Its owners were told that in good condition the artefact would have fetched up to £700,000 at auction, but it has a number of cracks and visible glued repairs that mean it is now worth between £15,000 and £25,000.
It is set to go under the hammer this month, despite being worth 2-3% of what it could have been.
Charles Hanson, owner of Hansons Auctioneers, said the item was still "bursting with Eastern promise".
He said: "It dates back to the period of Emperor Qianlong, circa 1735-99, which makes it a rarity and potentially extremely sought after. It was languishing under a table in a living room.
"I spotted it during a routine house visit I undertook in Leicestershire to assess a range of antiques.
"In good condition its auction estimate would have been in the region of £600,000 to £700,000.”

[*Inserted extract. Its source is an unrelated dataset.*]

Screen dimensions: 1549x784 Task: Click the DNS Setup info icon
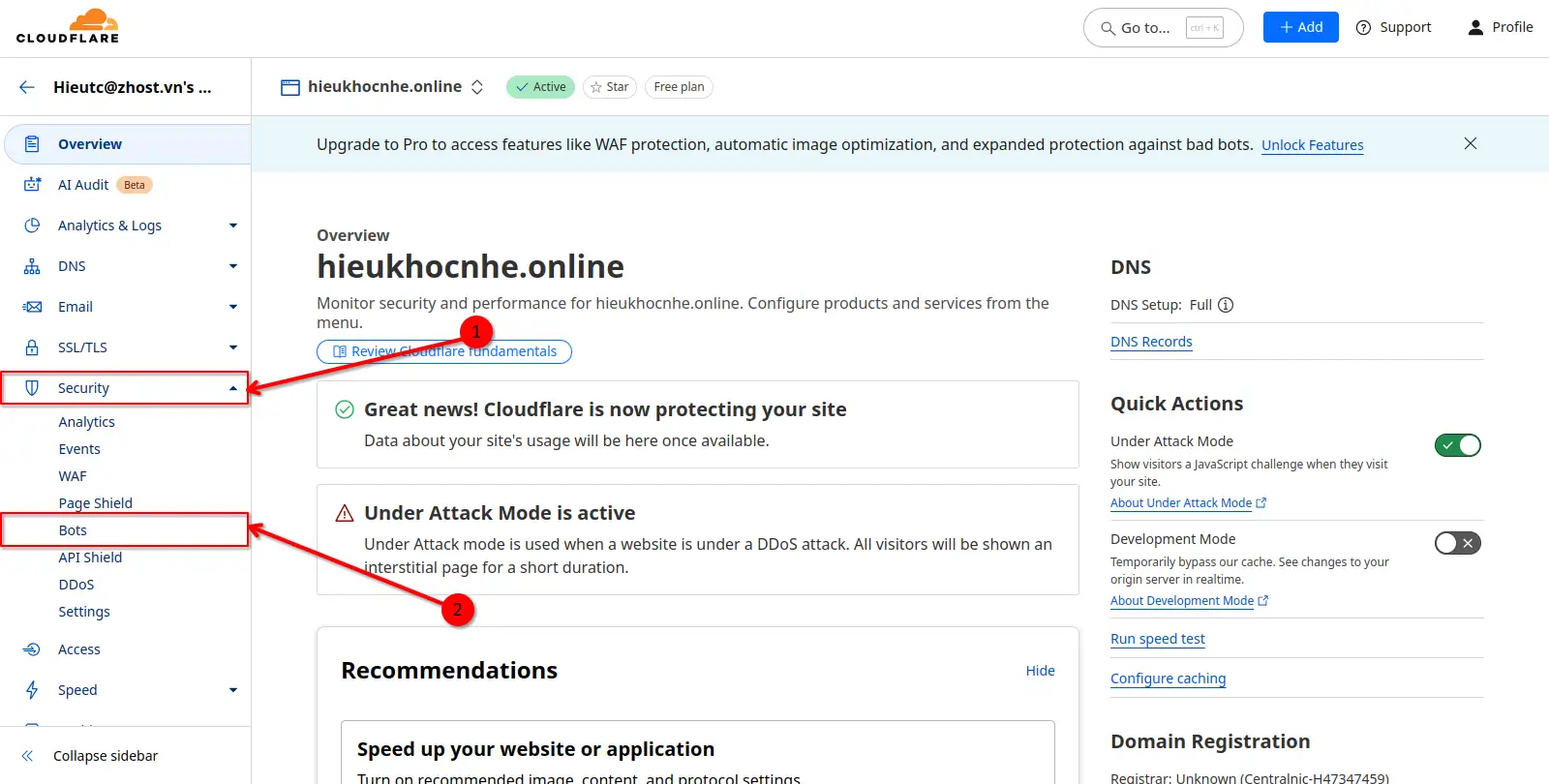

Featuring contrasting shades of cobalt blue, the vase is decorated with a herd of deer, including a red stag and blue doe, amid a mountainous landscape with pine trees and rocks.
The neck of the vase has parallel bands depicting cranes and clouds, Lingzhi prunus, fruiting peach branches and ruyi head motifs.
Hanson added: “The vase was probably manufactured in the imperial kilns under the direction of Tang Ying during the early years of Qianlong’s reign, circa 1740, which would make it nearly 300 years old.
"The landscape is reminiscent of the work of Wang Hui, circa 1632-1717. A similar pair of vases were exhibited at the Minneapolis Museum of Art in America in 2004.
“Though the vase we have found has been broken and glued back together, it is still exceptional thanks to its subtle combination of underglaze blue and copper red pigments.
“The Chinese are extremely proud of their artistic heritage and the advanced skills their ancestors perfected centuries ago.
"Consequently, finds like this often spark strong bidding from the Far East as wealthy collectors like to repatriate items to their homeland.”
The Chinese lantern vase will be sold at Hansons’ Fine Art Auction in Etwall, Derbyshire, on 7 December.